>>>>

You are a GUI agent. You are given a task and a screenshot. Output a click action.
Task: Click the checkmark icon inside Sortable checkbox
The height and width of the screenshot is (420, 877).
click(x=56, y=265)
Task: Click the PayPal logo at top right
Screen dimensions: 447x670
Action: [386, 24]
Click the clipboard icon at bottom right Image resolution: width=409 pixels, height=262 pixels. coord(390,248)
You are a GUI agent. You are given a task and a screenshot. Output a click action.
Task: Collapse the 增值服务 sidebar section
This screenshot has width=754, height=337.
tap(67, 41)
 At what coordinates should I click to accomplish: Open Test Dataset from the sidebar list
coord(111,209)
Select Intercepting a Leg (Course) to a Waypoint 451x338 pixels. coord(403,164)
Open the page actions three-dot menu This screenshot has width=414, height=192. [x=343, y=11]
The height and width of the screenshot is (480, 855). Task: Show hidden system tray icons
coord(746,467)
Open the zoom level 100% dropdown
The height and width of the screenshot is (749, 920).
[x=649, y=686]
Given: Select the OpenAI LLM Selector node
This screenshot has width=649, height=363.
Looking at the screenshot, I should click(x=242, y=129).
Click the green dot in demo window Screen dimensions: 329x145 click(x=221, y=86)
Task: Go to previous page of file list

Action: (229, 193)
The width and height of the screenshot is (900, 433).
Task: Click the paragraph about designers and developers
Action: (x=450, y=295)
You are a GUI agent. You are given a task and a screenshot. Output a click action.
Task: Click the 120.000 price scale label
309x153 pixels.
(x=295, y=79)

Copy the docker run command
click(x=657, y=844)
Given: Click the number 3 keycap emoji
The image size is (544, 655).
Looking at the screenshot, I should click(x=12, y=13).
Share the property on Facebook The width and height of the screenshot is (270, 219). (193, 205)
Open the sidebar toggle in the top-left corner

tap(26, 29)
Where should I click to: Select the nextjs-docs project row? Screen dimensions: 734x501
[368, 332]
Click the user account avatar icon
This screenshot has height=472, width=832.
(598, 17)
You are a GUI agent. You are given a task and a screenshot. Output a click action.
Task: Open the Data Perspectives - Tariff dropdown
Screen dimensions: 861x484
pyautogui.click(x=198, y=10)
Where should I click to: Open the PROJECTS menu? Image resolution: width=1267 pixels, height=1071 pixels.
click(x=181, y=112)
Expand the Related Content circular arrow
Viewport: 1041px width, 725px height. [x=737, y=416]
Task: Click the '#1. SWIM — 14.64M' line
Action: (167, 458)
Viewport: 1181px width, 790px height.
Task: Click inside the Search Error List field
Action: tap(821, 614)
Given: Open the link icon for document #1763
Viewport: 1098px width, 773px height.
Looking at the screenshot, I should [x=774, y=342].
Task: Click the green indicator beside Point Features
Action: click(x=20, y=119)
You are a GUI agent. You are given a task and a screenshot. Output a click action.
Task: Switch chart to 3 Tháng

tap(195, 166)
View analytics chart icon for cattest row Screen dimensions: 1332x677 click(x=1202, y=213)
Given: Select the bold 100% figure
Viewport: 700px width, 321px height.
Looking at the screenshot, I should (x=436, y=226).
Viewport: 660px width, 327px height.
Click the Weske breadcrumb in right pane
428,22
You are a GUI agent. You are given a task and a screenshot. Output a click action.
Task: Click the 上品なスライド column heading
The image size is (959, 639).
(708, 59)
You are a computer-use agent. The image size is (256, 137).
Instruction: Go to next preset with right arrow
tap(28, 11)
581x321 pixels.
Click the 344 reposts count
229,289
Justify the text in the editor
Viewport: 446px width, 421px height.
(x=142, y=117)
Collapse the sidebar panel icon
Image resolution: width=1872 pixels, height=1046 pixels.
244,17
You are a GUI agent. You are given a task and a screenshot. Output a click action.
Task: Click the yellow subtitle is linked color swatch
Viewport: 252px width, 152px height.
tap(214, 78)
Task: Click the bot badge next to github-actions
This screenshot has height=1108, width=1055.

<<<<

Given task » Rewrite the listing from the line with "Open the page" to the line with "[x=649, y=686]", changing "dropdown" to "drop-down list" and leaving everything else the same.

Complete output »
Open the page actions three-dot menu This screenshot has width=414, height=192. [x=343, y=11]
The height and width of the screenshot is (480, 855). Task: Show hidden system tray icons
coord(746,467)
Open the zoom level 100% drop-down list
The height and width of the screenshot is (749, 920).
[x=649, y=686]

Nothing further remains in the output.